S^t = S UNION { 11, 33, 22, 30, 01, 02 13, 31}

Thanks.

2. Dec 5, 2006

### HallsofIvy

It's not a question of if you have "missed" any- you have far too many pairs in there. "Transitive" does NOT imply "reflexive"! If ab and bc are in S then ac would have to be in S^t in order for S^t to be a transitive extension of S. In order that it be the smallest such, we would have to have ac in S^t only if ab and bc are in S for some b. Okay, in order for 11 to be in S^t that would mean we must have 1b and b1 in S for some b. I see 10 but I see no "b1" for any b! Similarly, in order that 33 be in S^t, we must have 3a and a3 in S for some a. We have 32, but no 23, we have 03 but no 30. In order that 22 be in S^t, we must have 2a and a2 in S for some a. I see 12 but no 21 and I see 20 but no 02.

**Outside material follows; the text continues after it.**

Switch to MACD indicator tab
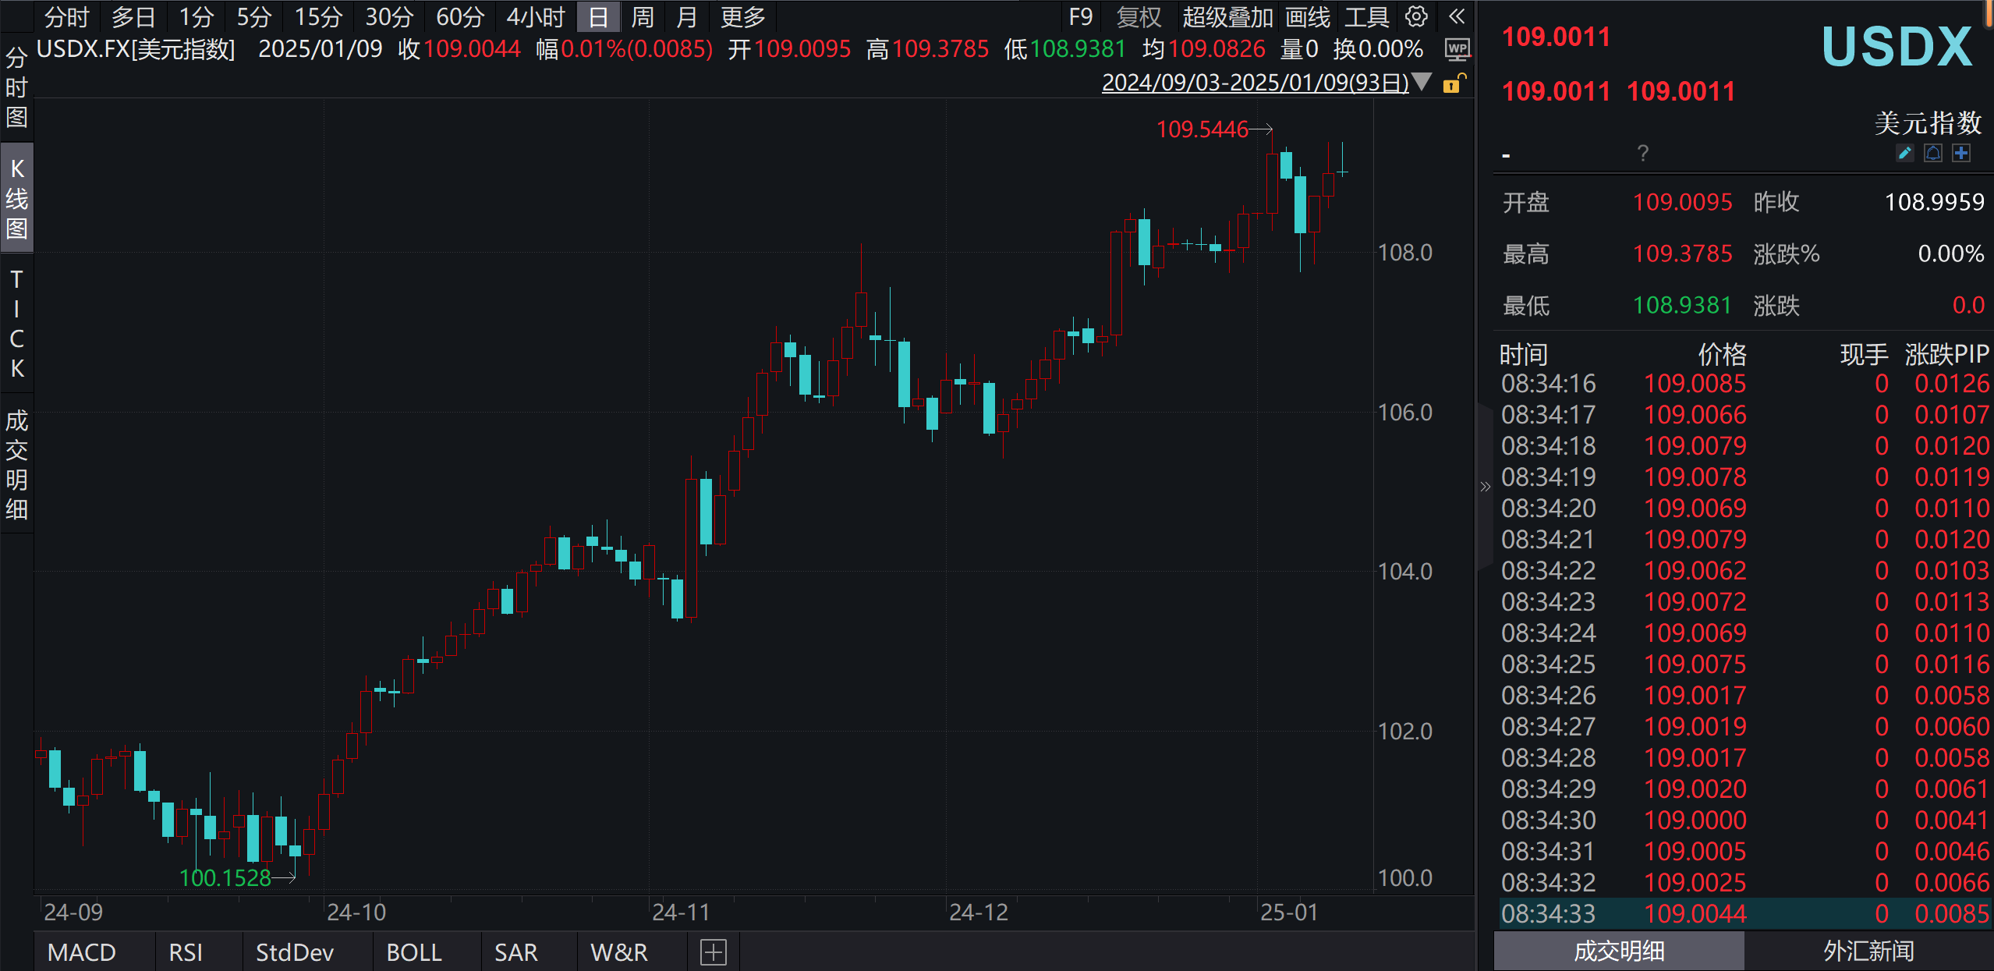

Her's how I would do the problem. First, do you see that we can ignore "doubles" like 00? If we also have 0a, "transitivity" tells us we must also have 0a which is obviously in the set. Starting from the left, I see 03. The only pair of the form 3a is 32 so "transitivity" says we must also have 02. Next is 10. The only pair of the form 0a is is 00 so we must have 10 which is already in the set. Next is 12. The only pair of the form 2a is 20 so we must have 10 which is already in the set. Next is 20. The only pair of the form 0a is 00 so we must have 20 which is in the set (again, 00 is a "double"). Finally, we have 32. The only pair in the set of the form 2a is 20 so we must have 30. That is, the transitive closure of S is S union {02, 30}= {00, 03, 10, 12, 20, 32, 02, 30}.

3. Dec 5, 2006

### mr_coffee

Ivy,

Thanks so much! that helps alot, I was drawing pictures and it was just very time consuming and confusing but this is alot easier.